Temporal Difference Algorithm
It’s the stochastic gradient descent for solving Bellman or Bellman Optimality Equation. Model-Free Algorithm. TD can be used to solve Bellman Equation and Bellman Optimality Equation.
TD Algorithm
It estimates the state values of a given policy.
Given a policy $\pi$, our goal is to estimate $v_\pi (s)$ for all $s \in \mathcal{S}$. Suppose that we have some experience samples $(s_0, r_1, s_1, \cdots, s_t, r_{t+1}, s_{t+1}, \cdots)$ generated following $\pi$. Here, $t$ denotes the time step and $v_t(s_t)$ is the estimate of $v_\pi(s_t)$.
$$
v_{t+1}(s_t) = v_t(s_t) - \alpha_t(s_t)[v_t(s_t) - (r_{t+1} + \gamma v_t(s_{t+1}))]
$$
$$
v_{t+1}(s) = v_t(s), \quad \text{for all} \quad s \neq s_t
$$
Only the visited state $s_t$ will be updated, other will remian the same as before.
The definition of the state value is
$$
v_\pi(s) = \mathbb{E}[R_{t+1}+ \gamma G_{t+1}|S_t = s], \quad s \in \mathcal{S}
$$
$$
v_\pi(s) = \mathbb{E}[R_{t+1}+ \gamma v_{\pi}(S_{t+1})|S_t = s], \quad s \in \mathcal{S}
$$
The equation (4) is also called the expected bellman equation.
The Bellman Equaiton (4) can be wriiten by using RM algortithm as
$$
g(v_\pi(s_t)) = v_\pi(s_t) - \mathbb{E}[R_{t+1}+ \gamma v_{\pi}(S_{t+1})|S_t = s] =0
$$
The noisy observation can be written as
$$
\tilde{g}(v_\pi(s_t))=v_\pi - [r_{t+1}+ \gamma v_\pi (s_{t+1})] = g(v_\pi(s_t)) + \eta
$$
$$
v_{t+1 (s_t)} = v_t(s_t) - \alpha_t(s_t)\tilde{g}(v_t(s_t))
$$
Property of TD Algorithm
The TD Algorithm is defined as
$$
v_{t+1}(s_t) = v_t(s_t) - \alpha_t(s_t)[v_t(s_t) - (r_{t+1} + \gamma v_t(s_{t+1}))]
$$
where $\bar{v}_t$ is the TD target
$$ \bar{v}_t = r_{t+1} + \gamma v_t(s_{t+1}) $$It is called TD target is because $\bar v_t$ is the target value, the algorithm attempts to drive $v(s_t)$ to.
$$
v_{t+1}(s_t) - \bar v_t = [v_t(s_t) - \bar v_t] - \alpha_t(s_t)[v_t(s_t) - \bar v_t]
$$
$$
v_{t+1}(s_t) - \bar v_t = [1 - \alpha_t(s_t)][v_t(s_t) - \bar v_t]
$$
$$
|v_t(s_t) - \bar v_t| \geq |v_{t+1}(s_t) - \bar v_t|
$$
which means that the updated state value is closer to the target value than the old state value.
$\delta_t$ is the TD error
$$
\delta_t = v(s_t) - \bar{v_t} = v_t(s_t) - (r_{t+1} + \gamma v_t(s_{t+1}))
$$
which is also known as the temporal-difference because it reflects the discrepancy between two steps $t$ and $t + 1$. The TD error is zero if the state value estimate is accurate.
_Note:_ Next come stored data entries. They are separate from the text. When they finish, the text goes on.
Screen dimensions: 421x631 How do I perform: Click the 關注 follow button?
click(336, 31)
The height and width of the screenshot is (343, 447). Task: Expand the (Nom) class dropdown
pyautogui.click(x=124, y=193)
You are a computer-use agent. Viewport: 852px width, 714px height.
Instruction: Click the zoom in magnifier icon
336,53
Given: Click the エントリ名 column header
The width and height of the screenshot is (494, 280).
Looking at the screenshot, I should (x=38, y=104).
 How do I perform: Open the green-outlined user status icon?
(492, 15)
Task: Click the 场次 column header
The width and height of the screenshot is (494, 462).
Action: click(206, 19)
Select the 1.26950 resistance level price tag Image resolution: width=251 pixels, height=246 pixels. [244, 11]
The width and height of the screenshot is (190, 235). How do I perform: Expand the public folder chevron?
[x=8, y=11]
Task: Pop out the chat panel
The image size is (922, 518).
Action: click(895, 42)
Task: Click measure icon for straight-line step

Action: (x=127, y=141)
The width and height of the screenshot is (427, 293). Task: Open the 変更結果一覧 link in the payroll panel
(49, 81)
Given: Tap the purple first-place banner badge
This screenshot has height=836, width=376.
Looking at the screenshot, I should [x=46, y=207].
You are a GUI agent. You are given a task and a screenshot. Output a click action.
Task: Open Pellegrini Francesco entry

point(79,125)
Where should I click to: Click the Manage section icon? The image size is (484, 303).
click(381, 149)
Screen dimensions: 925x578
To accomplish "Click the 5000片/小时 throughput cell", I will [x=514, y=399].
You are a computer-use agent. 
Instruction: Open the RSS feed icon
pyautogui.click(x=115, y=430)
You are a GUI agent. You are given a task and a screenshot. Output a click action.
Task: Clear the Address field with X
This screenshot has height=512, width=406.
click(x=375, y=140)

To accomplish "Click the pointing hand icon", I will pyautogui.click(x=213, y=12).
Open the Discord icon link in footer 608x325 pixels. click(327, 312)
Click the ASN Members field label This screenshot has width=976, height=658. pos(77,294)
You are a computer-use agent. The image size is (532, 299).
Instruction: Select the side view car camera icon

When $v_t = v_\pi$, the expected value of the TD error is
$$
\mathbb{E}[\delta_t|S_t = s_t] = \mathbb{E}[v_\pi (S_t) - (R_{t+1}+\gamma v_\pi (S_{t+1}))|S_t = s_t]=v_\pi(s_t) - \mathbb{E}[R_{t+1} + \gamma v_{\pi}(S_{t+1})|S_t = s_t]=0
$$
It can also be interpreted as innovation.
Sarsa
Rather than estimating the state value like TD algorithm, SARSA estimates the action values of a given policy. Therefore, SARSA is also known as the TD algorithm for Action Value. However, to obtain the optimal policy. SARSA have to combine with policy improvement method.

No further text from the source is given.